- [WORK INSTRUCTION]:
From the line that holds "The image size" down to the last line of the listing below, reproduce each line exactly and nothing more, omitting pictures.

- [DATA]:
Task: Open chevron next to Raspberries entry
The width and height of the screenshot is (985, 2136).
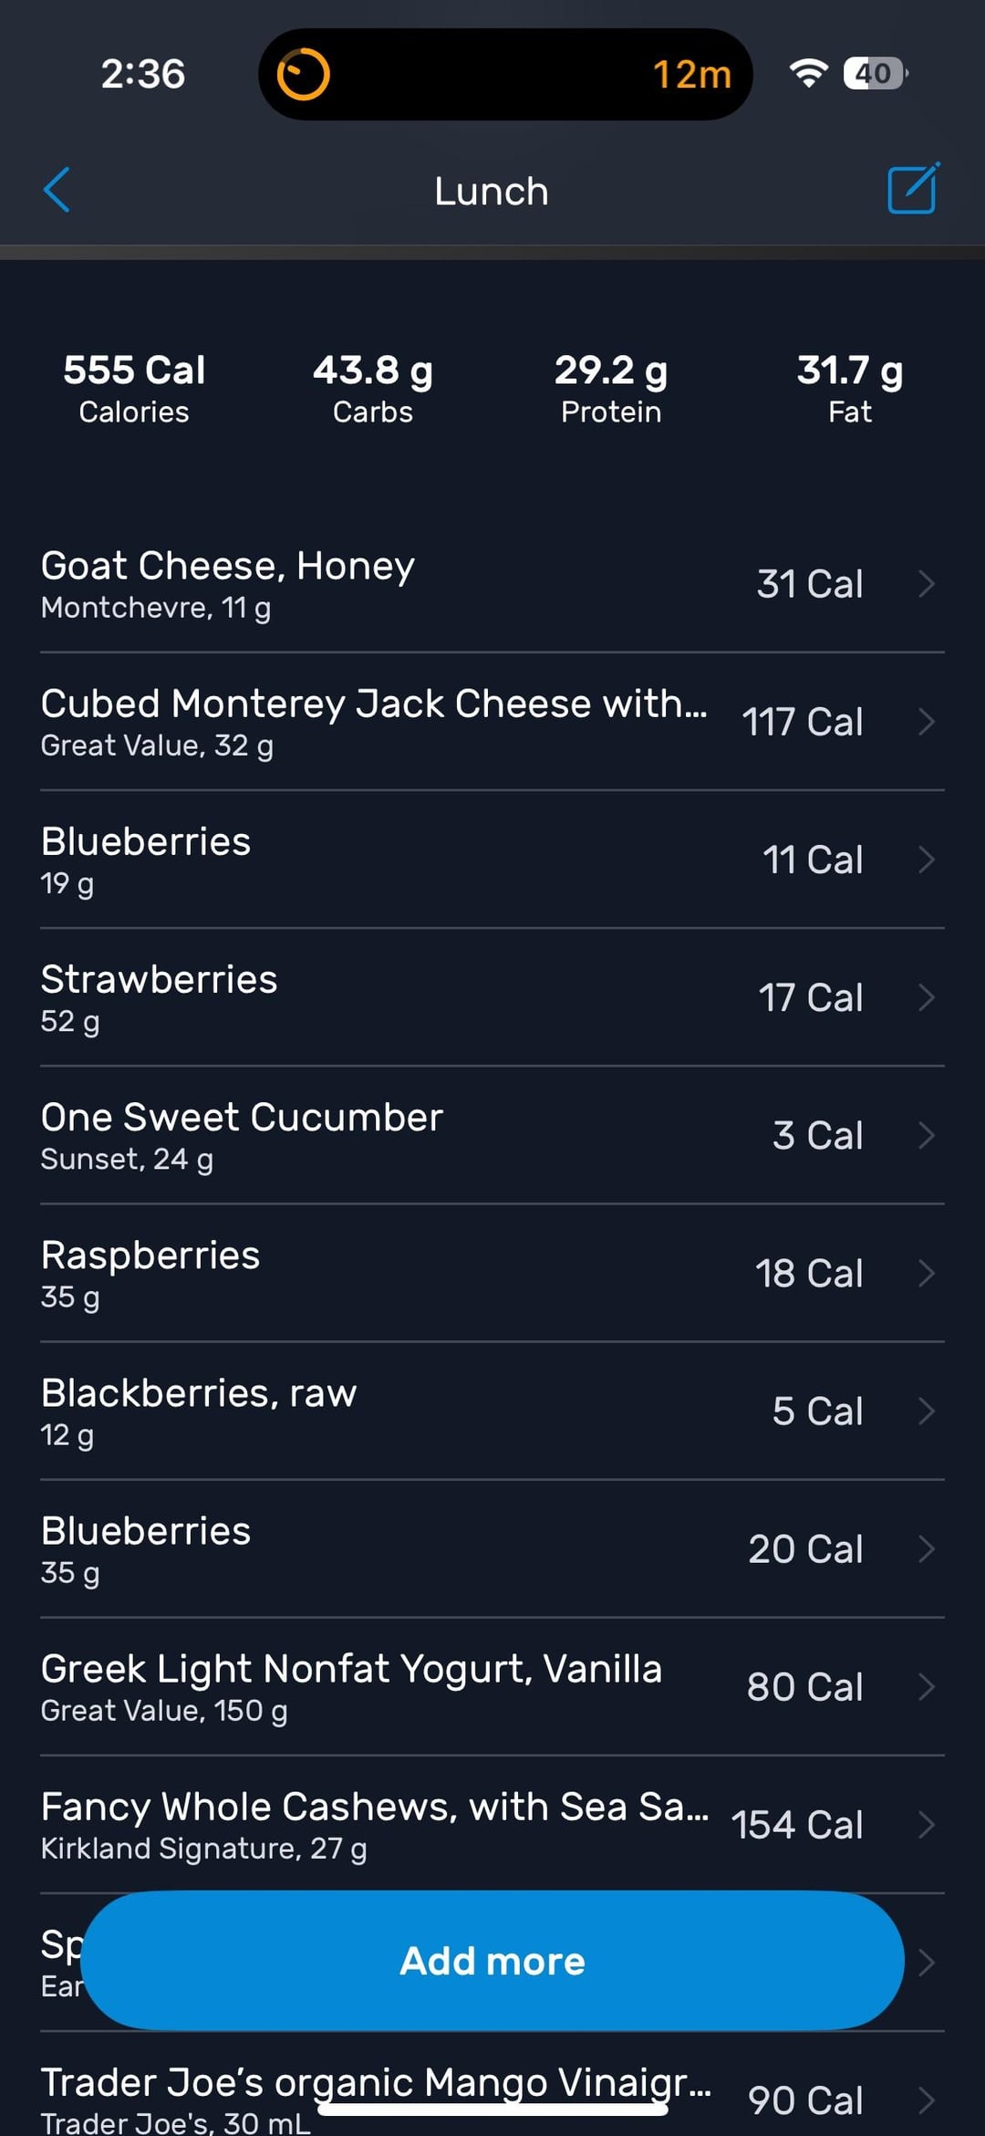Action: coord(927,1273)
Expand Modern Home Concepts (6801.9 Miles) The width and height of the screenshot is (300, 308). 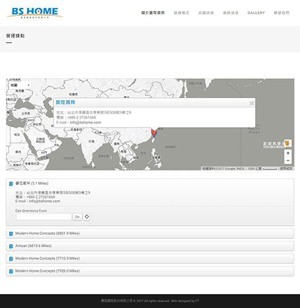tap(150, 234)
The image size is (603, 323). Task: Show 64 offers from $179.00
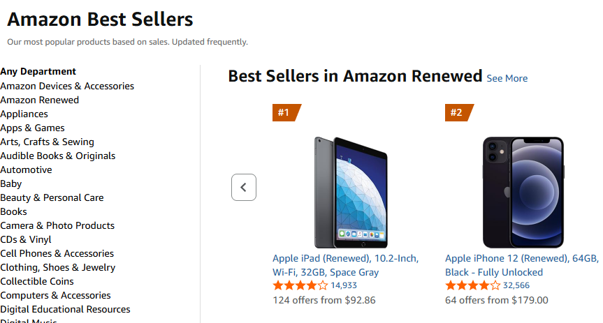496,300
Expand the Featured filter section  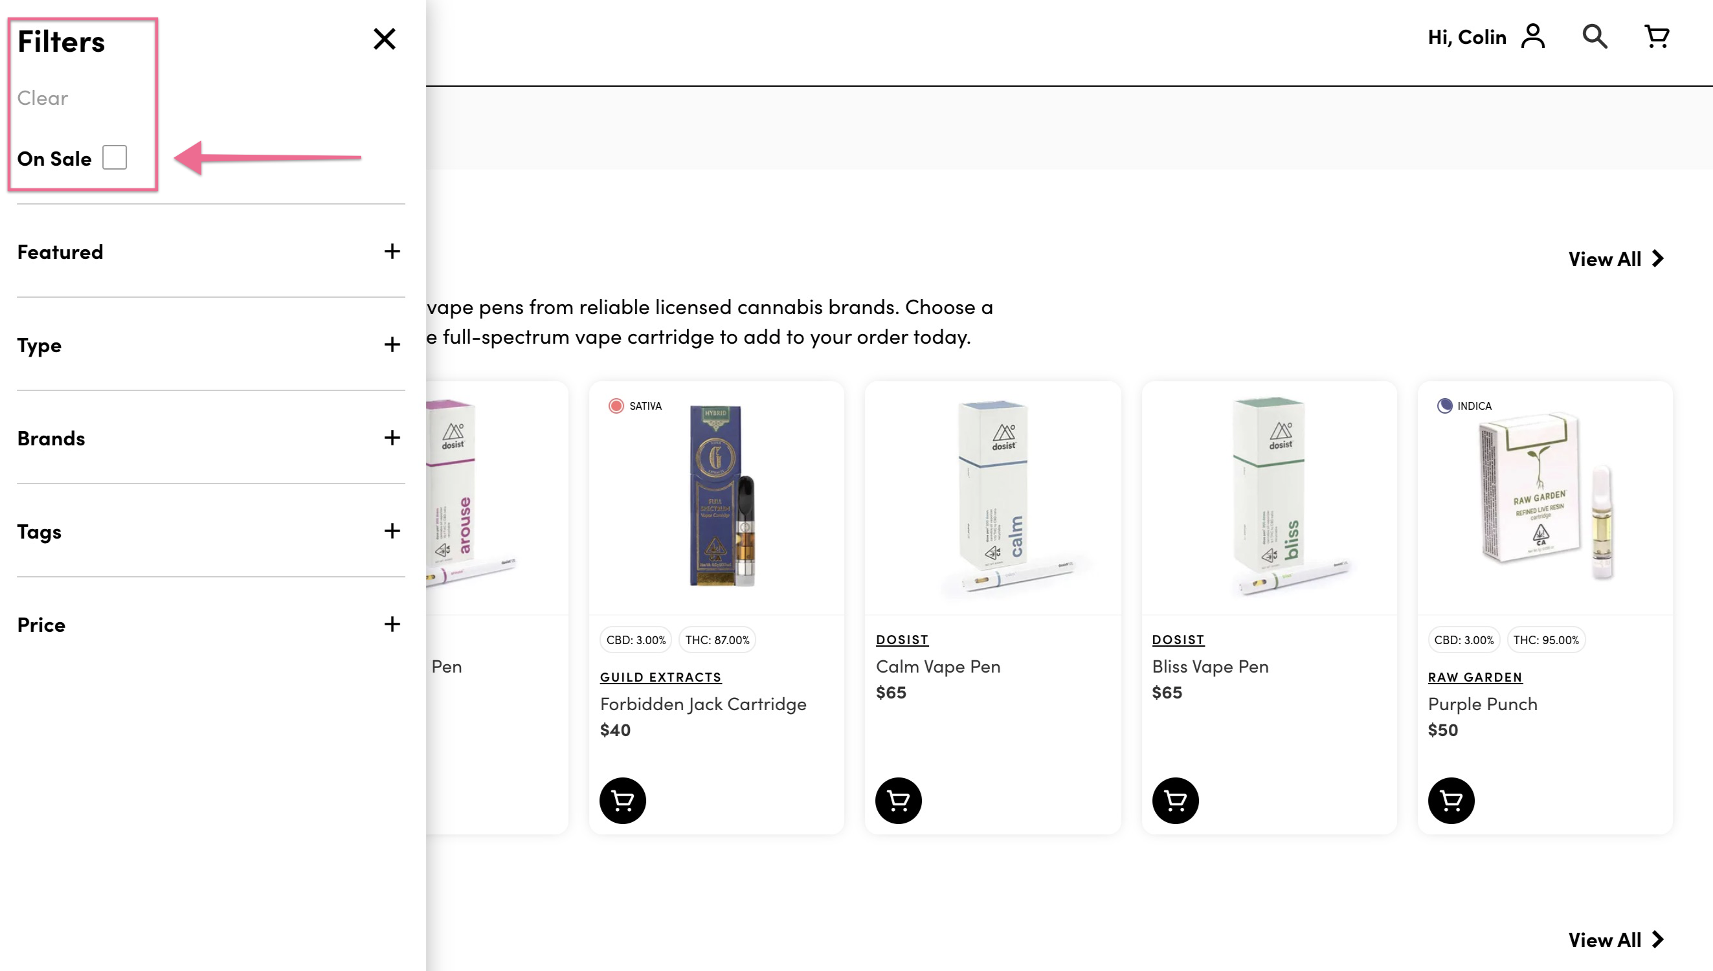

- [RESPONSE TO THE EXERCISE]:
The image size is (603, 323). Task: Show 64 offers from $179.00
496,300
Expand the Featured filter section  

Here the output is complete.